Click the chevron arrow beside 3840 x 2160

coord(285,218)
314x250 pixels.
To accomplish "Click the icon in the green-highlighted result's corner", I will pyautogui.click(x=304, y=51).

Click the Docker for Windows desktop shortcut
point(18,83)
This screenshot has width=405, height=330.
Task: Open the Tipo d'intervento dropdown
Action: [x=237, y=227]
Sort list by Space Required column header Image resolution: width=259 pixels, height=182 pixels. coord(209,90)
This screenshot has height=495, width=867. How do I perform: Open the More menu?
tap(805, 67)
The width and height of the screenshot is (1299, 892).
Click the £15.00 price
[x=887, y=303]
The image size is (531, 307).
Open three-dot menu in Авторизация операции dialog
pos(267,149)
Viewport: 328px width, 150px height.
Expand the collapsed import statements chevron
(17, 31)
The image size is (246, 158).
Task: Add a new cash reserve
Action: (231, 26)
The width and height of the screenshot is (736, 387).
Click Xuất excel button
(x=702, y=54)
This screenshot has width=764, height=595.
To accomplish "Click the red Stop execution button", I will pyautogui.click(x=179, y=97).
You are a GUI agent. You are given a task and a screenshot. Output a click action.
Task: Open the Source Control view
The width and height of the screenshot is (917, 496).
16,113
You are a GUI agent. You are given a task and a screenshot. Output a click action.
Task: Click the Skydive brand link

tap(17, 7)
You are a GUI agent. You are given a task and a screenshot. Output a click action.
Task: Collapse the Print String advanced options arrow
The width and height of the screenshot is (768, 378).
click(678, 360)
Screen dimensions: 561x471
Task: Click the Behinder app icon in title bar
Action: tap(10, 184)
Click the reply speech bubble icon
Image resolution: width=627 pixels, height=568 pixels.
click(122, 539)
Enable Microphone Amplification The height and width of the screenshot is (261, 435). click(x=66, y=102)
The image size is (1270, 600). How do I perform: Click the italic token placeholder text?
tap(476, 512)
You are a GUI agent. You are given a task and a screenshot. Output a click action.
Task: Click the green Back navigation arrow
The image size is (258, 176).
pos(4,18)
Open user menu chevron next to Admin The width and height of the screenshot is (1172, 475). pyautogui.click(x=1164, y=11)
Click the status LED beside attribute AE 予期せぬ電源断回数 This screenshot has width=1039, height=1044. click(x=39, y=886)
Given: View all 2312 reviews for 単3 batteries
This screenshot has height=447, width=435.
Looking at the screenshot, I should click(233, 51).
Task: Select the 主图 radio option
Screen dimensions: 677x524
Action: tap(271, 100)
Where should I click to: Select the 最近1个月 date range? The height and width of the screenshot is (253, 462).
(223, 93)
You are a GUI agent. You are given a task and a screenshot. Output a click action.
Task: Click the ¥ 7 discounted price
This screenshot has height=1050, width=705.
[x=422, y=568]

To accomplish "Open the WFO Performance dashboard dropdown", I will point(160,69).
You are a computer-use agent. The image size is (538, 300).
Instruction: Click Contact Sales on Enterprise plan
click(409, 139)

_WORK ITEM_
Among the lines of the data, which ones contain the word "accomplish"? Show them.

_RESULT OF THIS TASK_
To accomplish "Click the icon in the green-highlighted result's corner", I will pyautogui.click(x=304, y=51).
To accomplish "Click the red Stop execution button", I will pyautogui.click(x=179, y=97).
To accomplish "Open the WFO Performance dashboard dropdown", I will point(160,69).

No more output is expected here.